When you have lost focus and you find you are working harder and harder - what are you getting back? Maybe you've read the self care - "You First"- blog and the "Rewards" blog (all about rewarding yourself) and you aren't quite there - you still aren't feeling on top of things and life isn't free flowing on the road to happiness.
If this resonates with you, then today I am going to assist you with starting to plan/organise and prioritise. All with the aim to begin to get on top of the overwhelm and frustration.
Why do we need to plan?
As humans we tend to respond well to some routine. This helps it to become natural and second nature. ie without thinking about it. If we have a routine we can then be flexible and adjust it as needed. The routine is always there as a starting point. If we don't have this set up then life then we have nothing to fall back on. Life can become chaotic and we spend more time each day working out what we should be doing than actually doing it. This then leads to overwhelm. The plan is like the map - it keeps us on track and we can keeping checking it to ensure we are heading in the right direction.
In summary we need to plan to prevent overwhelm and get more done. This means we are more productive and have more time and we feel happier and more in control.
The reason you don't plan
Some of the reasons we don't do things
1. We don't know where to start (this showed up at the number one reason in my survey).

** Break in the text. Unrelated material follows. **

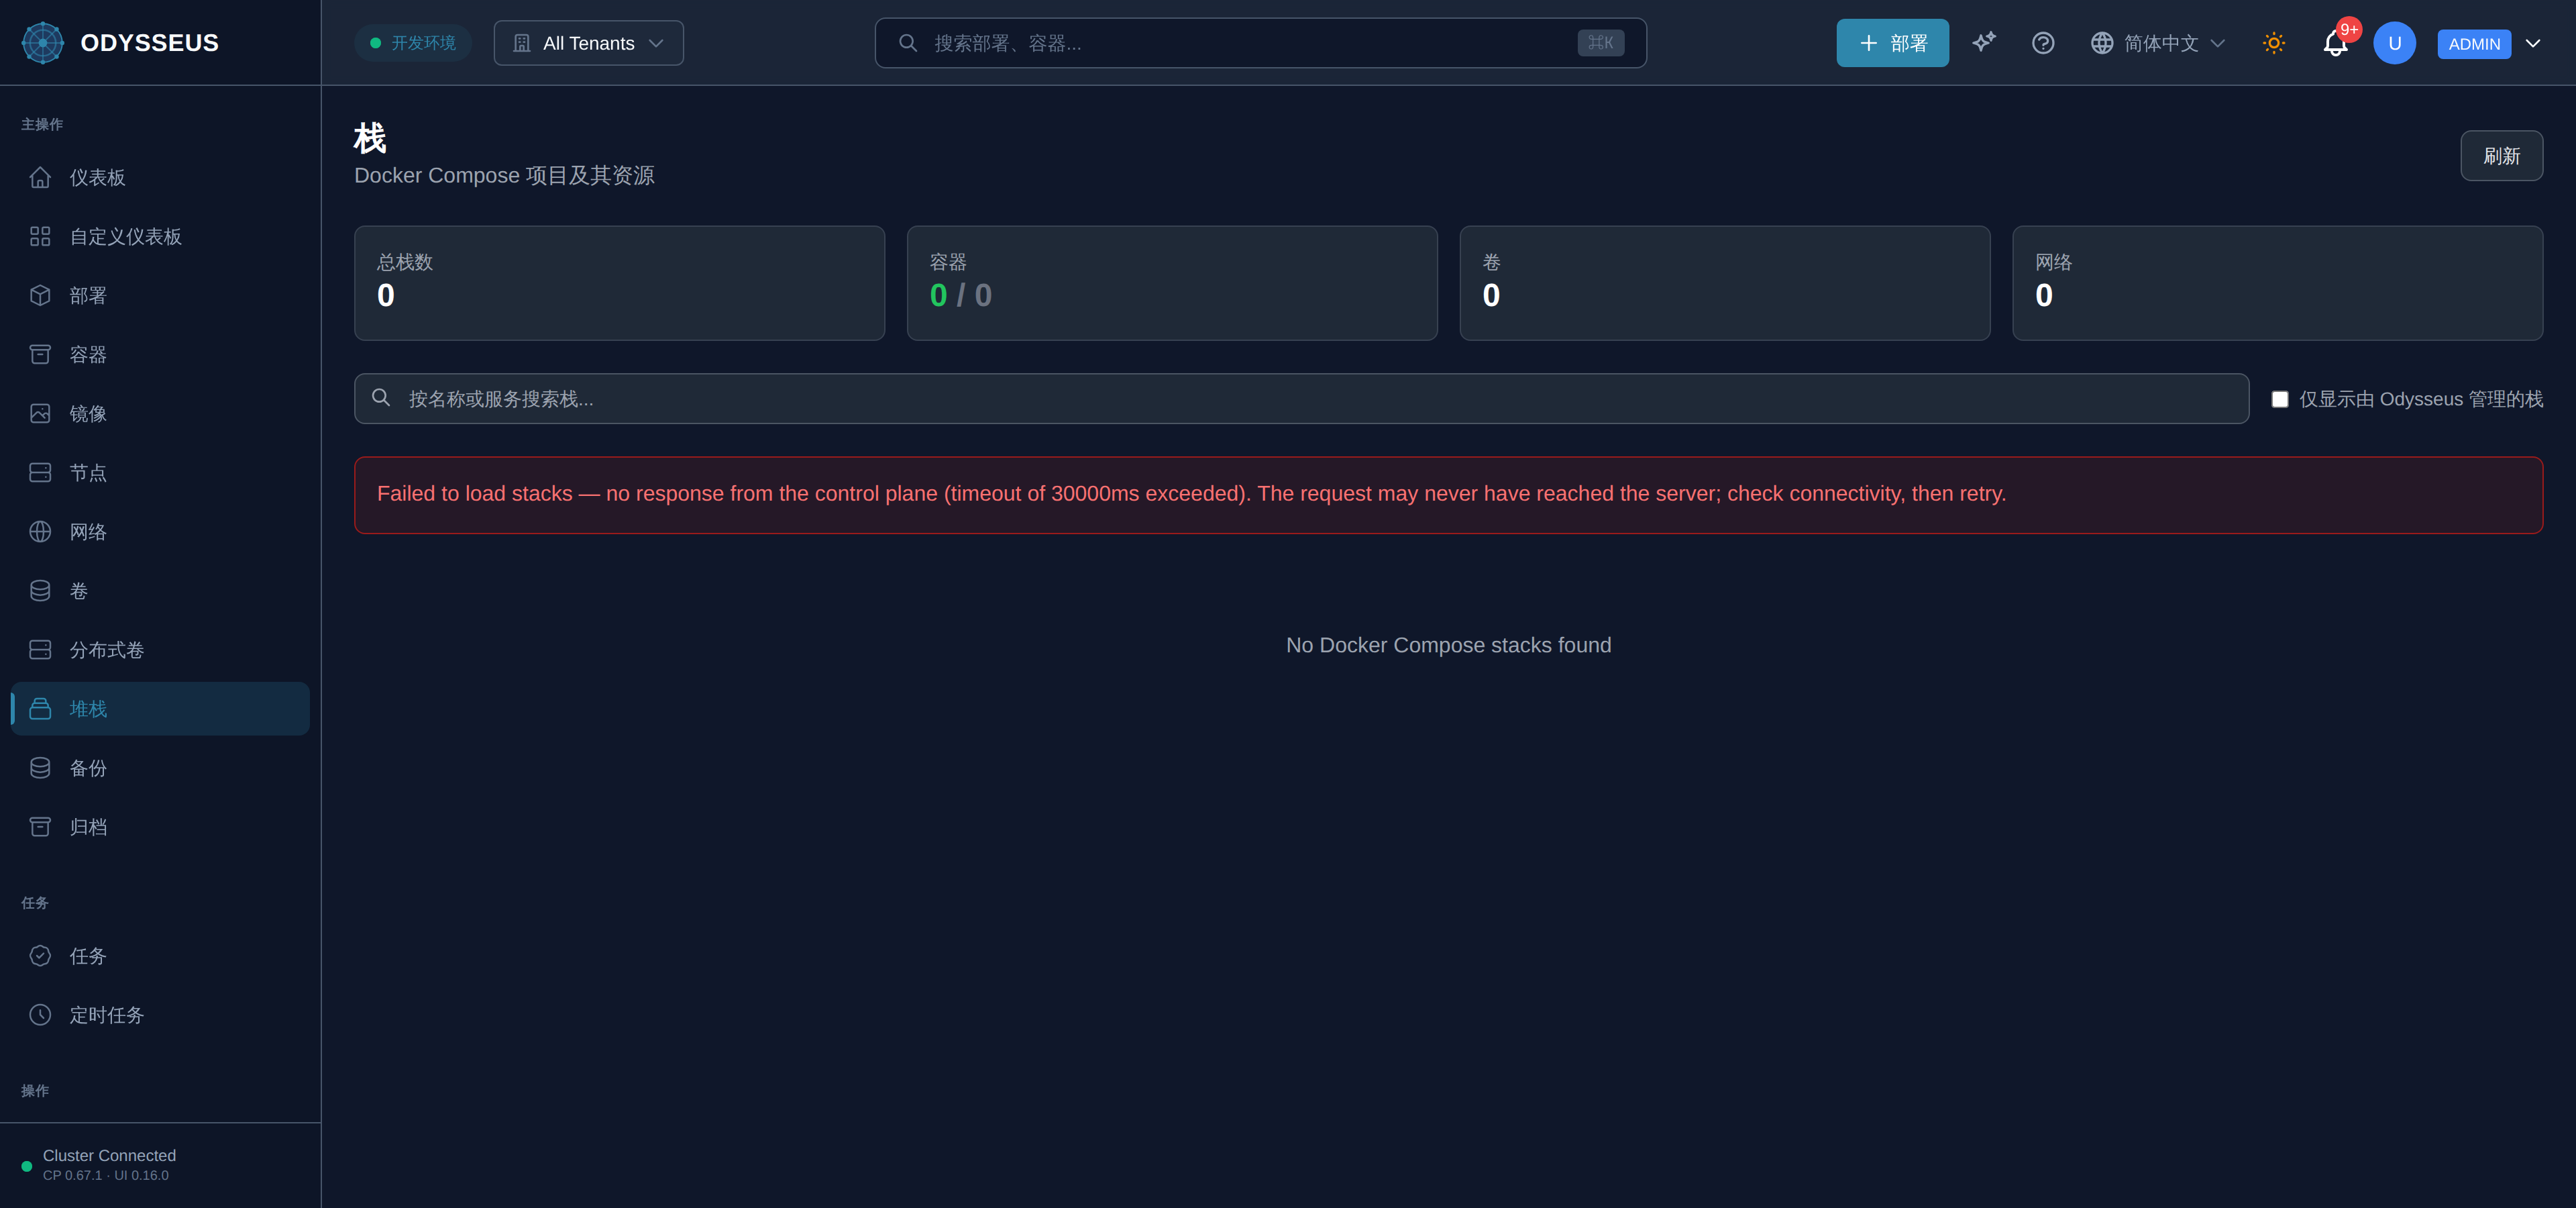
Task: Click the 刷新 refresh button
Action: pos(2501,156)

2. We don't know the purpose
3. The goal is delayed - delayed gratification - meaning we cant see the immediate benefit so its hard to focus and stay on task.
4. Anxious Procrastination (this is not directly covered here, it will be covered in a future blog. However I hope this is of some help to you on the logical front)

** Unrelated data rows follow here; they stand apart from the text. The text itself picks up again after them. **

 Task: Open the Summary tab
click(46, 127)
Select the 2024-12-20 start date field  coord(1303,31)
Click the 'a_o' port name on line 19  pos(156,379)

The first things we need to investigate is - what are these tasks you aren't getting done and what category do they fall into. For those who have been following you are familiar with the pin wheel. If you haven't done it yet - head to "You First" . Once you have done that you will be primed to do dissect your tasks.

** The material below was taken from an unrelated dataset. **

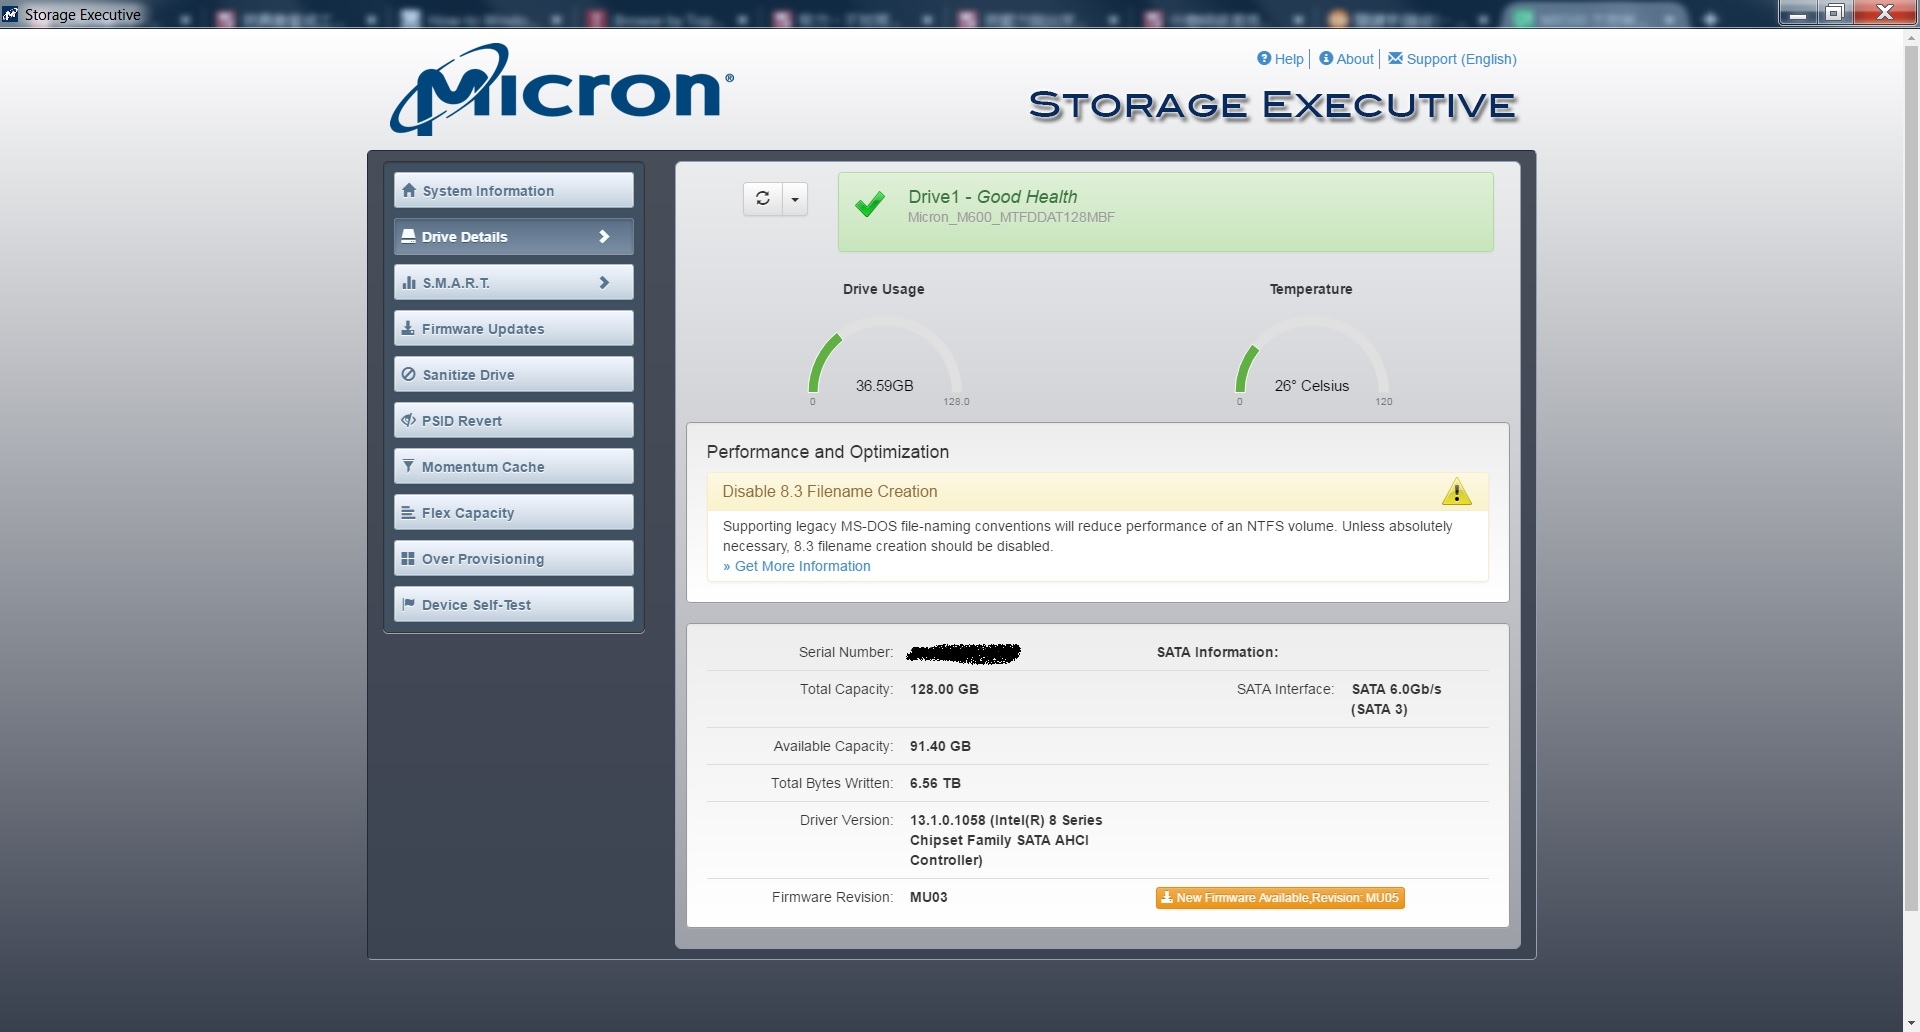
Task: Click the Device Self-Test flag icon
Action: [x=408, y=604]
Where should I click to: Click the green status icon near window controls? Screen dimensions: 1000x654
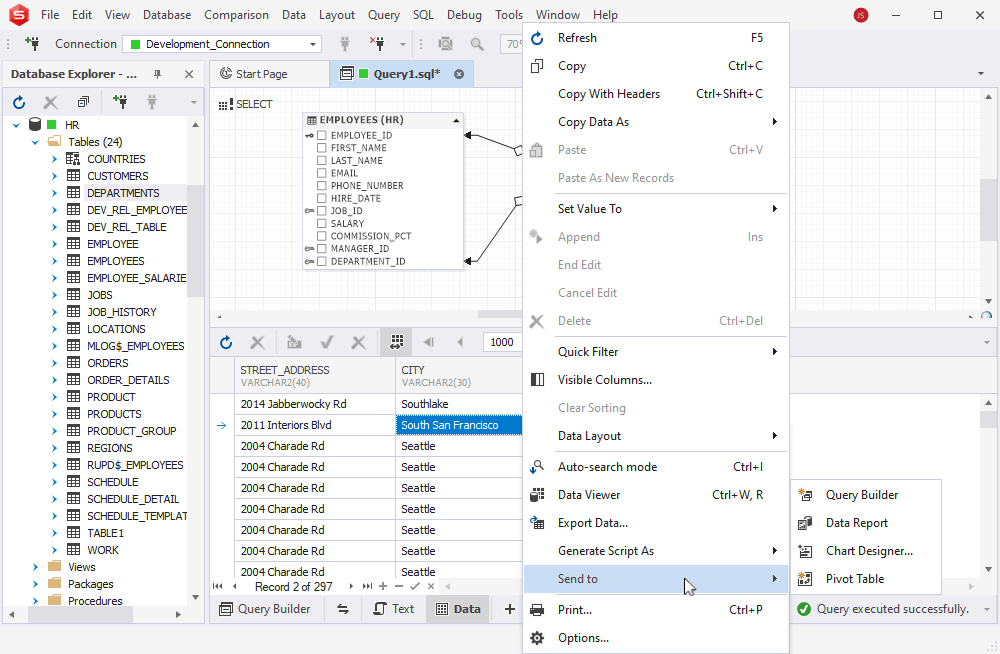coord(862,14)
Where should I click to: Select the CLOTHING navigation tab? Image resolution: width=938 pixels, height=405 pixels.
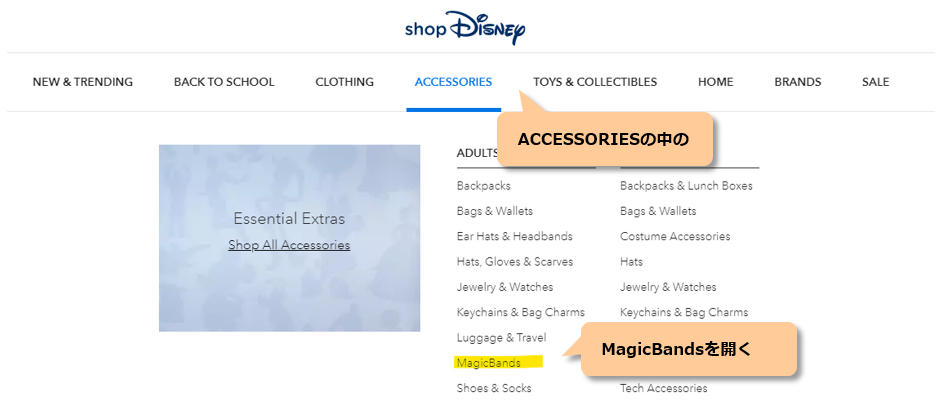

Next - have a think about yesterday or last week. Get pen and paper and make two columns. In the first column you write down what you did (this is the same as in the rewards video). The second column is what is the end purpose of /point of doing this task.
Now for a minute focus on what you did get done. How much did you do and how do you feel you did - be kind to yourself. Rate yourself on a scale of 1-10 out of 10 (I know you may not have got done what you wanted but maybe, just maybe, you set an unrealistic goal). Another way to look at this is - if you had an employee and this is what they had done in the time frame available - how would you rate them (out of 10).
Now have a look at what you didn't get done and lets pick that apart a bit. Does it matter that you didn't do them? Were they part of a bigger plan? Did they have a purpose? Give them all a mark from 1-4 as to how crucial they were (1 being important and highly crucial).
How to actually make the plan
Make the list as above. Have a look at this list and add and delete as necessary. When you have looked at your list and decided the purpose for each, you can break them down into short term medium term and long term. Make sure at this point that you are absolutely sure of the outcome (purpose) of this goal . Then go one step further and write down how this will benefit you and your life.
1.For each item on the list - think about where you are now with it.
2. Break it down into steps. How will you get from A-B (your starting point to the purpose/end point)
3. For each step - make it have a mini goal. Make sure you can see the clear progress with how it gets you to the end goal
4. Take a guess as to how long each step will take (this can be reviewed and adjusted. You may get it very wrong however it is purely a starting point)
5. Write down when the whole thing needs to be completed. If it doesn't have a deadline then make one up
6. Decide when you want each step to be completed. Note that you are now giving yourself your own deadlines.
7. You will review each of these regularly. For short term items it could be weekly, for long term goals it could be 3 monthly. Decide how often it needs reviewing. Diarise these.
At the review - assess how on target you are. Look at what you did and didn't achieve. Ask yourself how realistic it was in terms of time frame and action required. If you got 'stuck' then you may need to break the task down more. Then adjust your mini goals and go back to stage 4.
See below for a flowchart. This will help visual people!
We need to plan so that we know where we are going and if we are staying on track.
Often people don't plan because they don't know where to start. Start with a list. Break tasks down into smaller chunks. Always make sure that you actually have a reason and purpose. This will help you to stay on track. If the purpose and point is big enough you wont even need to motivate yourself.